Windows CSRSS message box double free

CVE-2006-6696

Public disclosure: Dec 15, 2006
Vendor patch: MS07-021

Systems affected

  • Windows 2000
  • Windows XP
  • Windows 2003
  • Windows Vista

Not affected

  • Windows NT

Overview

There is a vulnerability in the way the Windows CSRSS service processes messages sent with the NtRaiseHardError syscall. This vulnerability allows a logged on user or .NET control running in Internet Explorer to execute arbitrary code in the CSRSS.EXE process and gain SYSTEM privileges. The vulnerable code is present in Windows 2000, XP, 2003 and Vista.

The crash caused by this vulnerability was first reported by Tim Garnett, one of my coworkers at Determina. I investigated the bug and discovered that it was an exploitable vulnerability. Unfortunately, the vulnerability was independently rediscovered and disclosed a few days before we were ready to report it to Microsoft, but Tim still got credited in the MS07-021 bulletin.

Technical details

If the MB_SERVICE_NOTIFICATION flag is specified when calling the MessageBox function from the Windows API, it will use the NtRaiseHardError syscall to send a HardError message to CSRSS. This message contains the caption and text of a message box to be displayed by CSRSS on behalf of the caller.
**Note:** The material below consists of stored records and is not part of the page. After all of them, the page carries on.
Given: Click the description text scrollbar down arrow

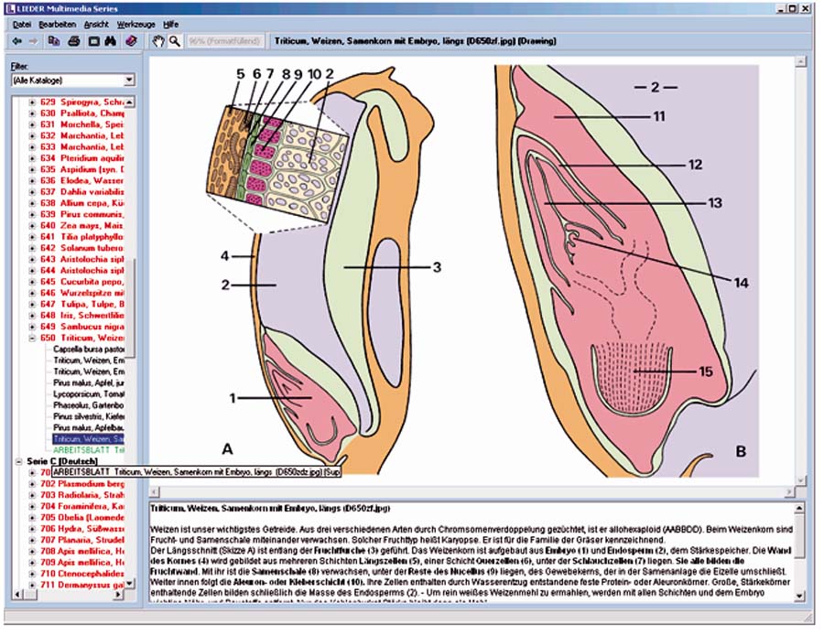Looking at the screenshot, I should pyautogui.click(x=801, y=595).
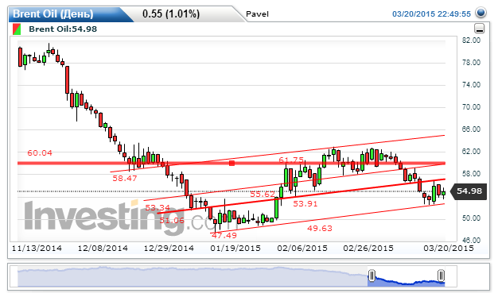Grab the right range slider handle
Screen dimensions: 498x297
pos(441,275)
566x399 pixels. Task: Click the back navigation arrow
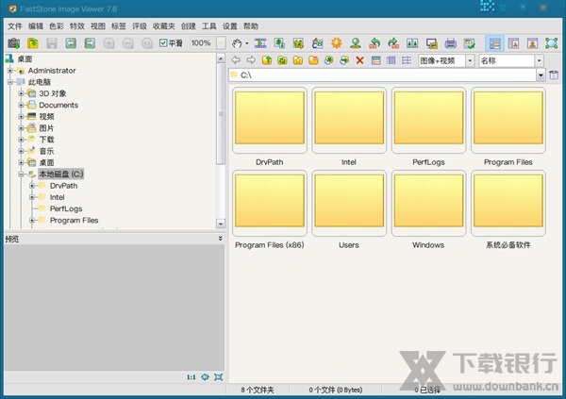coord(236,60)
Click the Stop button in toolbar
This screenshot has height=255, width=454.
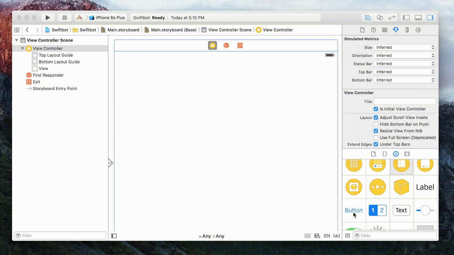[x=65, y=18]
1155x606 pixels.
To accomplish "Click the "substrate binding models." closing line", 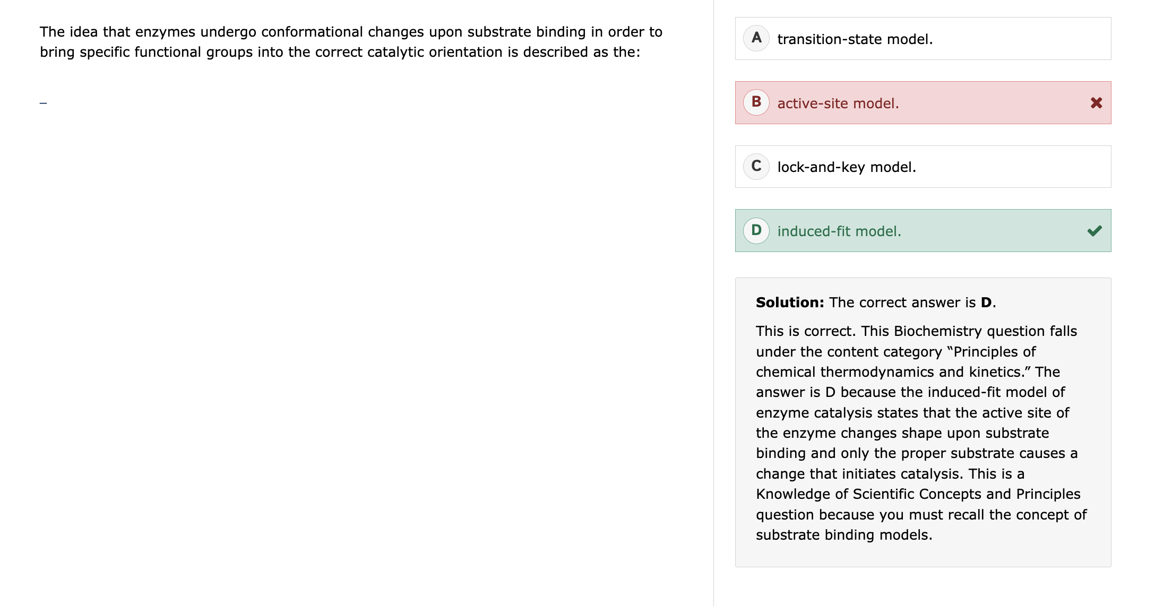I will click(844, 535).
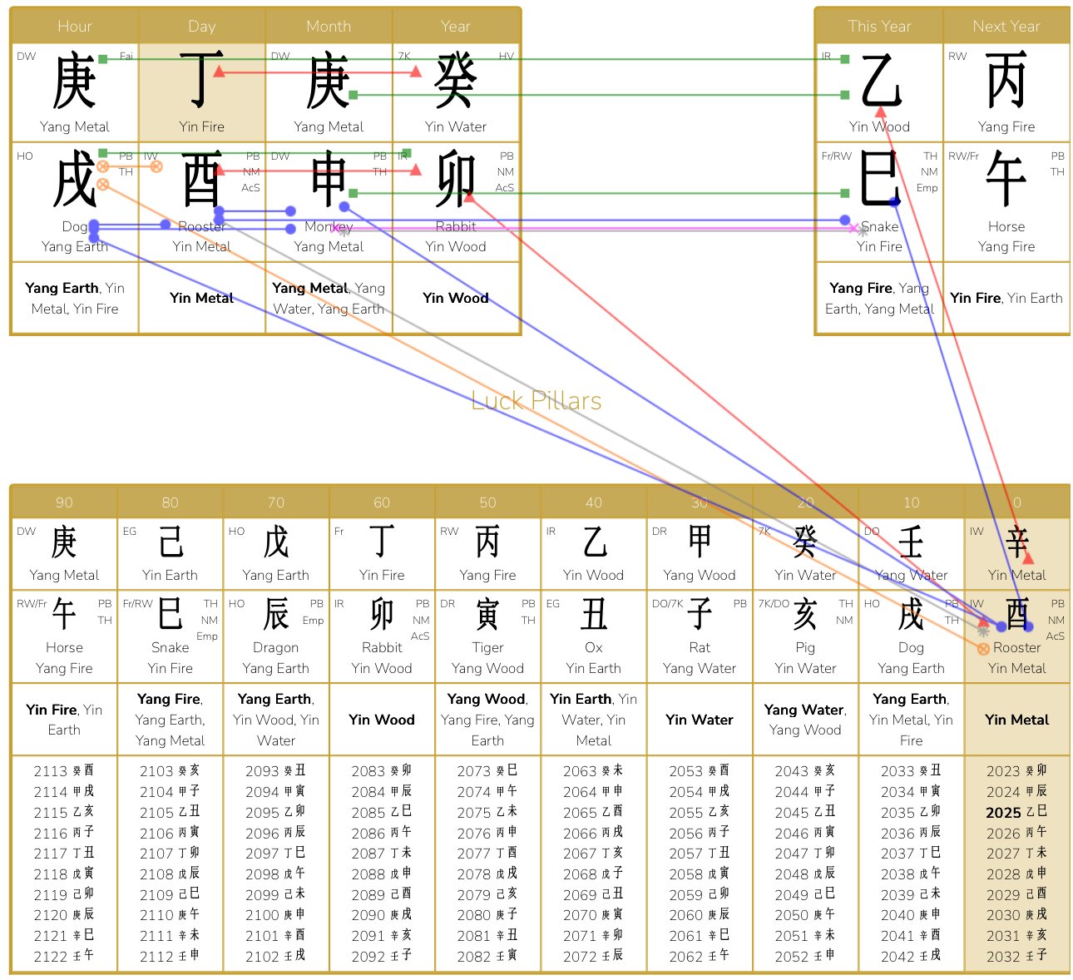Viewport: 1073px width, 980px height.
Task: Open the bold 2025 乙巳 year entry
Action: tap(1016, 813)
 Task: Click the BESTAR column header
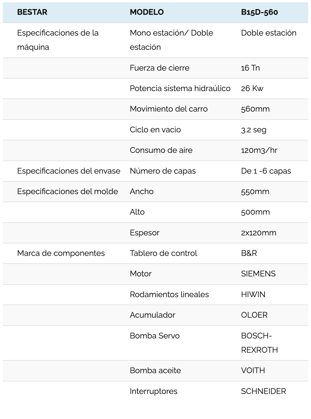tap(32, 12)
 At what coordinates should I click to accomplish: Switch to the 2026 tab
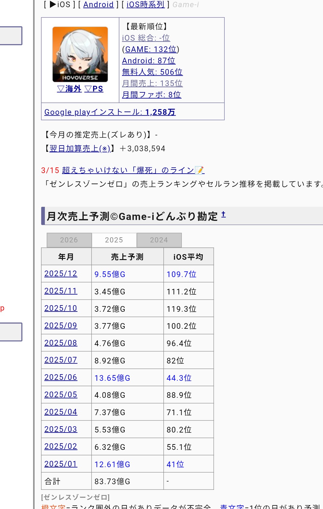[x=69, y=240]
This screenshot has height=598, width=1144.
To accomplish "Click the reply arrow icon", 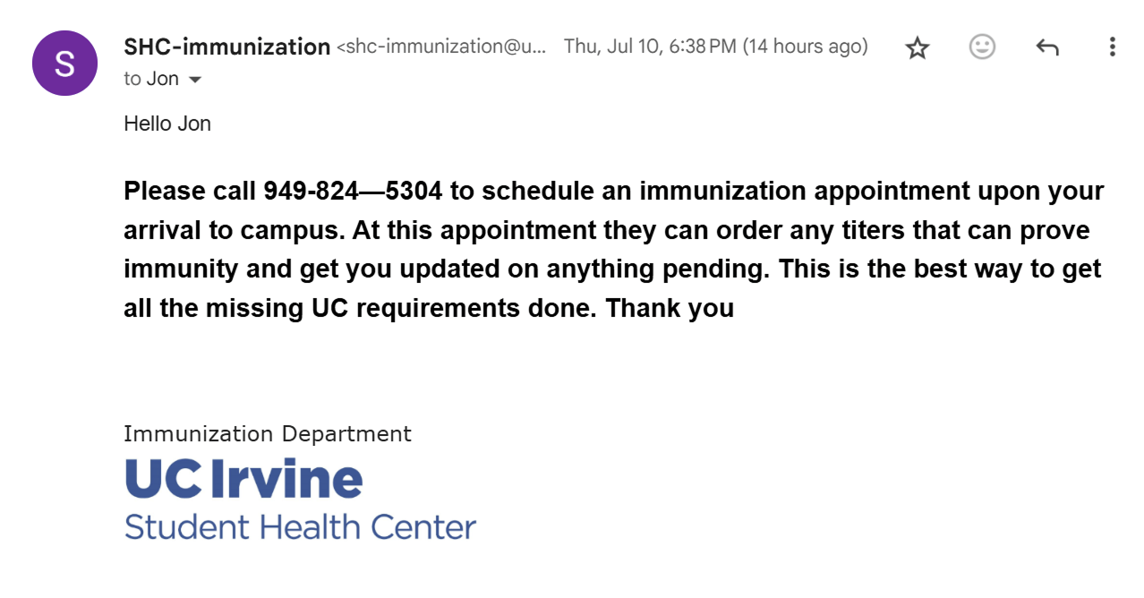I will coord(1046,47).
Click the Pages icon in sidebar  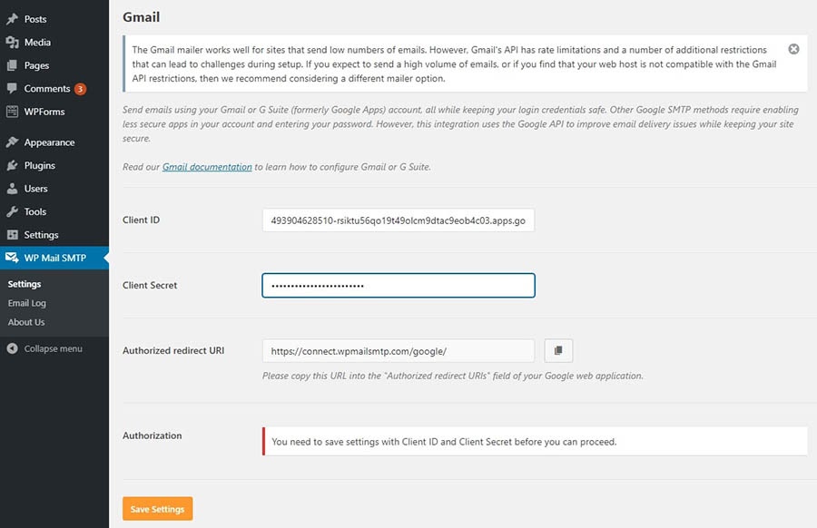12,65
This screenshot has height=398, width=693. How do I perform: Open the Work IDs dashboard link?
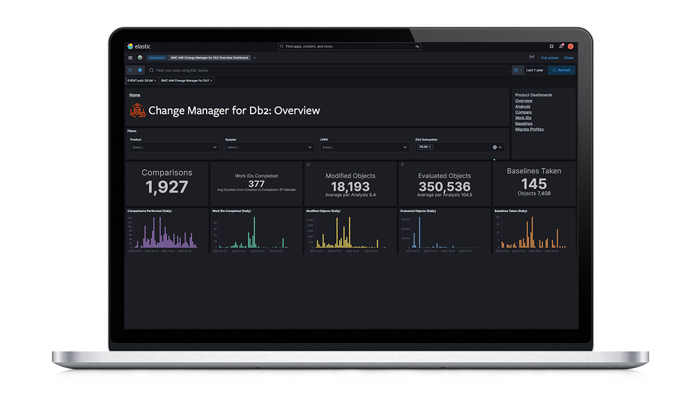523,118
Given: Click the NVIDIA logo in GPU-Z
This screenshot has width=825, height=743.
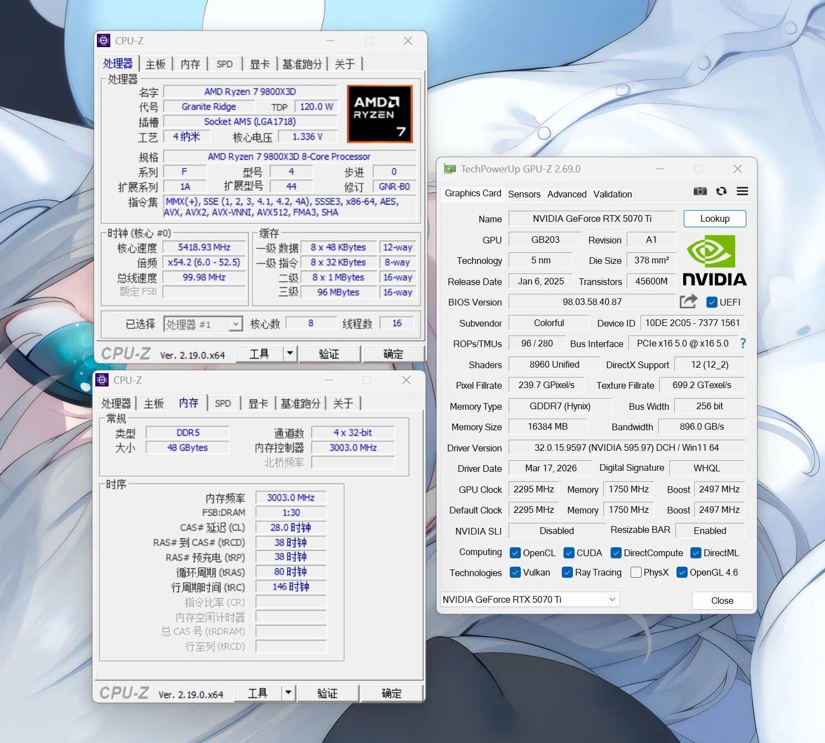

This functionality is designed to allow non-interactive services to notify the user of critical errors.

The HardError message is handled by the UserHardError function in WINSRV.DLL. It calls GetHardErrorText to read the message parameters from the address space of the sender. The GetHardErrorText function returns pointers to the caption and text of the message box. If the caption or text parameters start with the \??\ prefix, the function inexplicably frees the buffer and returns a pointer to freed memory. After the message box is closed by the user, the same buffer is freed again in the FreePhi function, resulting in a double free vulnerability.

By sending a second message to CSRSS before the user closes the first message box, it is possible to overwrite the freed memory with arbitrary data before the second free call. This allows an attacker to free a fake malloc chunk that will trigger an arbitrary 4-byte memory overwrite. The vulnerability is trivially exploitable on Windows 2000 and Windows XP before SP2, and might still be exploitable on later systems.

Proof of concept

The following piece of code is sufficient to trigger a double free in CSRSS, causing heap corruption and overwriting random memory. The most likely outcome is for the CSRSS request thread to terminate, making it impossible to start new processes or use certain Win32 API function. In some cases the CSRSS process will crash and cause a blue screen of death.

while (1) {
    MessageBoxW(NULL, L"\\??\\AAAAAAAA", L"\\??\\AAAAAAAA", MB_SERVICE_NOTIFICATION);
}

Solution

The GetHardErrorText function in WINSRV.DLL should not free the buffers with the text and caption parameters when they start with the \??\ prefix.